Eski AKP milletvekili ve Yeni Şafak yazarı Mehmet Metiner, bugünkü “Ordunun sivilleşmesi mi, siyasallaşması mı?” başlıklı yazısında orduya siyaset bulaşmaması gerektiğini belirterek "Ordunun sivil otoritenin emrinde olmasını ne kadar savunuyorsam bir o kadar da siyasallaşmasına karşı çıkıyorum" diye yazdı.
1993’te Yeni Zemin dergisinin genel yayın yönetmenliğini yaptığı dönemde ordunun Milli Savunma Bakanlığı’na bağlanmasını ve sivil otoritenin emrinde olması gerektiğini önerdiklerini ve sivilleşme kavramından kasıtlarının, ordunun sivil otoritenin koşulsuz emrinde olmasını savunduklarını yazan Metiner, bu savunduklarının tepkiyle karşılandığını ifade etti.

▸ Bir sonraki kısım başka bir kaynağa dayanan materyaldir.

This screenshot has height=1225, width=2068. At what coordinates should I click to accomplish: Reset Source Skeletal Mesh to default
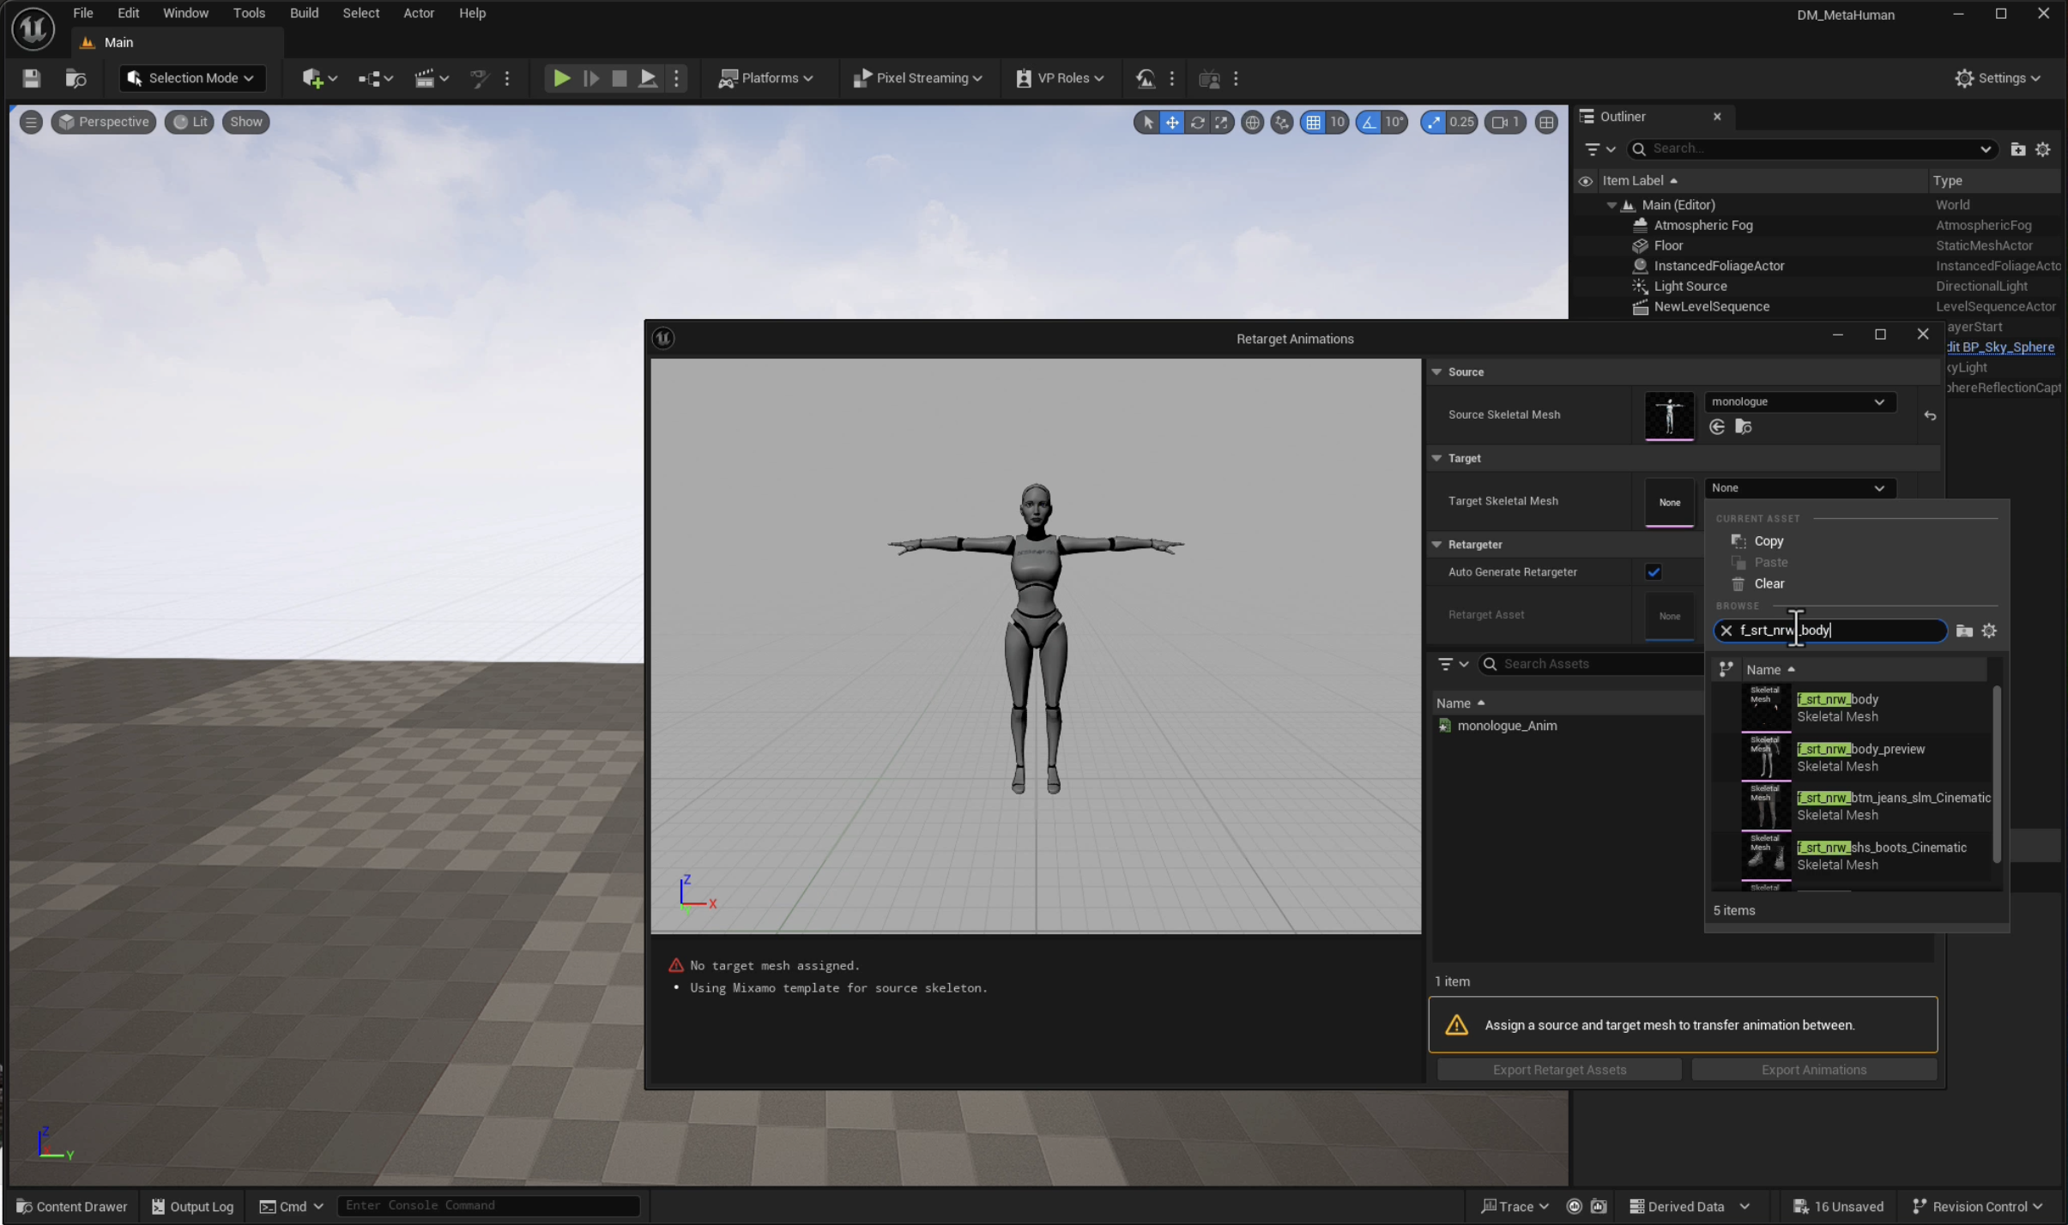tap(1930, 416)
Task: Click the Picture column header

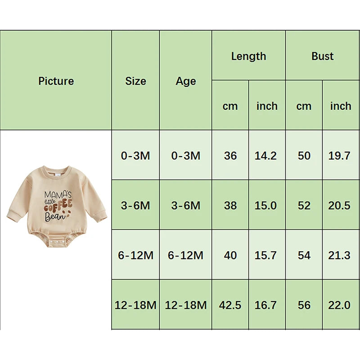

Asker ve sivil bürokrasinin, sivil otoritenin her anlamda emrinde olması gerektiğini savunan Metiner, demokratik devletten yana olduğunu belirterek “Demokratik devlet, bize göre, ideolojisi olmayan bir devletti. Evet, demokrasi özü itibariyle ideolojisizdir. Vatandaşların ideolojileri olabilir, ama demokratik devletin kendi vatandaşlarına empoze edeceği bir ideolojisi olmaz. Demokratik devlet doğası gereği farklı ideolojileri ve hayat tarzları olan vatandaşlarına eşit mesafede duran bir devlettir. Biz laikliği de bu demokratik temelde tanımlayıp sahiplenmeyi gerekli gören bir anlayışa sahiptik. Laikliği devlet marifetiyle vatandaşlara dayatılacak bir ideoloji veya hayat tarzı olarak gören laikçi anlayışı demokrasiyi boğan ve toplumsal barışı bozan bir zehirli ideoloji olarak tanımlardık” diye yazdı.
Demokrasi ve demokratik laikliği savunduğu için “Amerikancı İslamcılık” yapmakla suçlandığını ifade eden Metiner, “şimdi CHP’de siyaset yapan eski bir RP’li/Ak Partili siyasi aktörün şahsıma neler neler dediği ise bahsi diğerdir. Demokrasiyi küfür ve şirk, laikliği de dinsizlik olarak kabul edenlere karşı o dönemde demokrasiyi ve özgürlükçü laiklik anlayışını bu şekilde savunmak mangal gibi bir yürek isterdi” dedi.
Metiner şöyle devam etti:
"Ordunun sivil otoritenin emrinde olmasını ne kadar savunuyorsam bir o kadar da siyasallaşmasına karşı çıkıyorum.
Orduya siyaset zinhar bulaştırılmamalıdır. Siyasi tercihlere veya ideolojik mülahazalara göre değil tamamen ehliyet ve liyakat kriterine göre belirlenmiş bir düzene ihtiyacı vardır ordunun. Ordumuzun FETÖ vb. ihanet odaklarından arındırılması bu anlayışın bir gereğidir elbet.
Orduyu beğenmediği sivil otoriteyi devirmesi gereken bir ideolojik/siyasi silah gücü olarak görenler de, orduyu herhangi bir partinin, siyasetin ve ideolojinin emrine koşulması gereken bir güç olarak tasarımlayanlar da bu ülkeye fana halde kötülük etmiş olurlar.
Orduyu siyaseti bulaştırmamak ne kadar gerekliyse, ordu üzerinden tahrikçi ve tahripkar siyasetlerden kaçınmak da bir o kadar gereklidir.
Ordumuz, milletin ordusudur. Millet ise hepimizden ibarettir."